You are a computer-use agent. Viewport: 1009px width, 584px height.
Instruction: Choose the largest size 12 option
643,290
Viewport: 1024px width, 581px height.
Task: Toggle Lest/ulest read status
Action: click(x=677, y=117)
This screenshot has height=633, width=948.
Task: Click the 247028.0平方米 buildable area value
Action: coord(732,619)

........

- [WRITTEN EXERCISE]:
Copy out each line of the records that contains the word "width".

- [TASK RESULT]:
You are a computer-use agent. Viewport: 1009px width, 584px height.
Viewport: 1024px width, 581px height.
This screenshot has height=633, width=948.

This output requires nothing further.